All of this weirdness is a mixture of impotent maternal age female teachers and bureaucracy. Women in their 30s-50s love the feeling of influencing children, for obvious reasons, so they go out of their way to make memorable lessons about different (usually libtard coded) subjects (the miracle of childbirth, the horrors of the Holocaust) to children who don't understand or don't care. The bureaucracy aspect is present whenever these strange things are sponsored by an institution, for example,  a fireman coming to a school to explain how to "stop, drop, and roll." Someone in a meeting, probably also a woman, came up with this idea to help "teach kids" or whatever, and nobody cared enough to vote no. I'm not sure why there seem to be recurring tropes (housefires, quicksand???). My best guess is because none of these people are creative, and so tend to copy whatever other 40 year old teachers are doing, snowballing into strange recurrences.
cats
(05-07-2024, 07:15 PM)LoIiMerchant Wrote: All of this weirdness is a mixture of impotent maternal age female teachers and bureaucracy. Women in their 30s-50s love the feeling of influencing children, for obvious reasons, so they go out of their way to make memorable lessons about different (usually libtard coded) subjects (the miracle of childbirth, the horrors of the Holocaust) to children who don't understand or don't care. The bureaucracy aspect is present whenever these strange things are sponsored by an institution, for example,  a fireman coming to a school to explain how to "stop, drop, and roll." Someone in a meeting, probably also a woman, came up with this idea to help "teach kids" or whatever, and nobody cared enough to vote no. I'm not sure why there seem to be recurring tropes (housefires, quicksand???). My best guess is because none of these people are creative, and so tend to copy whatever other 40 year old teachers are doing, snowballing into strange recurrences.

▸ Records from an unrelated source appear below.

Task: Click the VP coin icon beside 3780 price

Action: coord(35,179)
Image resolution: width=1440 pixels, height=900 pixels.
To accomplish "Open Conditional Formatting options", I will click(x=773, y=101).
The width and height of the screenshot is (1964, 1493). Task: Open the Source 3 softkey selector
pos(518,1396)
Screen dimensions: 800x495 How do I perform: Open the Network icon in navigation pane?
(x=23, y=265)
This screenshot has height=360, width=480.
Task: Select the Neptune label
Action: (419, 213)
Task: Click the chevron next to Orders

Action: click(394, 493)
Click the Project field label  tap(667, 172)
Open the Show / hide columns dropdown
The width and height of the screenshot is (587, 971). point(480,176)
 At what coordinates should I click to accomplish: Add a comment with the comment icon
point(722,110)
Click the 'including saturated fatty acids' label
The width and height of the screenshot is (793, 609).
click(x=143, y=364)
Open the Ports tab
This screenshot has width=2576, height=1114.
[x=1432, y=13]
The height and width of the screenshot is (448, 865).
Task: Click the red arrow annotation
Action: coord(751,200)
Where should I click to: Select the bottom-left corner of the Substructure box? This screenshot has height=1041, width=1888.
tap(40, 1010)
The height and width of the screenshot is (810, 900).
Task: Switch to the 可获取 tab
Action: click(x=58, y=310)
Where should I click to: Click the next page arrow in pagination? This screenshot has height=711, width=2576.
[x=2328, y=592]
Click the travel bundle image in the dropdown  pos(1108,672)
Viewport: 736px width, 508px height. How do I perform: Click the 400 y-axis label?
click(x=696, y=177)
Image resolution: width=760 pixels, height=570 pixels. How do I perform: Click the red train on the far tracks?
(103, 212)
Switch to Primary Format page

Libtard women generally have a pathological obsession with "teaching moments". I recall that women were retweeting all these threads about how to escape your car when it's sinking in water after that cargo ship struck a bridge in Baltimore, causing it to completely collapse. Nevermind that all those people on the bridge almost certainly died instantly when their cars struck water from a hundred foot fall, it's a situation you'll have almost no chance of ever experiencing. Why bother making these threads? It's remarkably unlikely that anybody who sees them would ever be put in such a situation. Even if they were, what are the chances they'll remember anything from your "helpful & educational" thread?

It all strikes me as some kind of virtue signal. I can't imagine many women who retweet these threads actually read them; they probably feel like they're doing a "good deed" by "educating people", or something. Most certainly related to the phenomenon of retweeting blacks begging for money or charities for random groups of dysfunctional third worlders. Women love nothing more than to be cripplingly paranoid about things that will never happen to them (being stuck in a sinking car) but willfully ignorant of things that are infinitely more likely (niggers).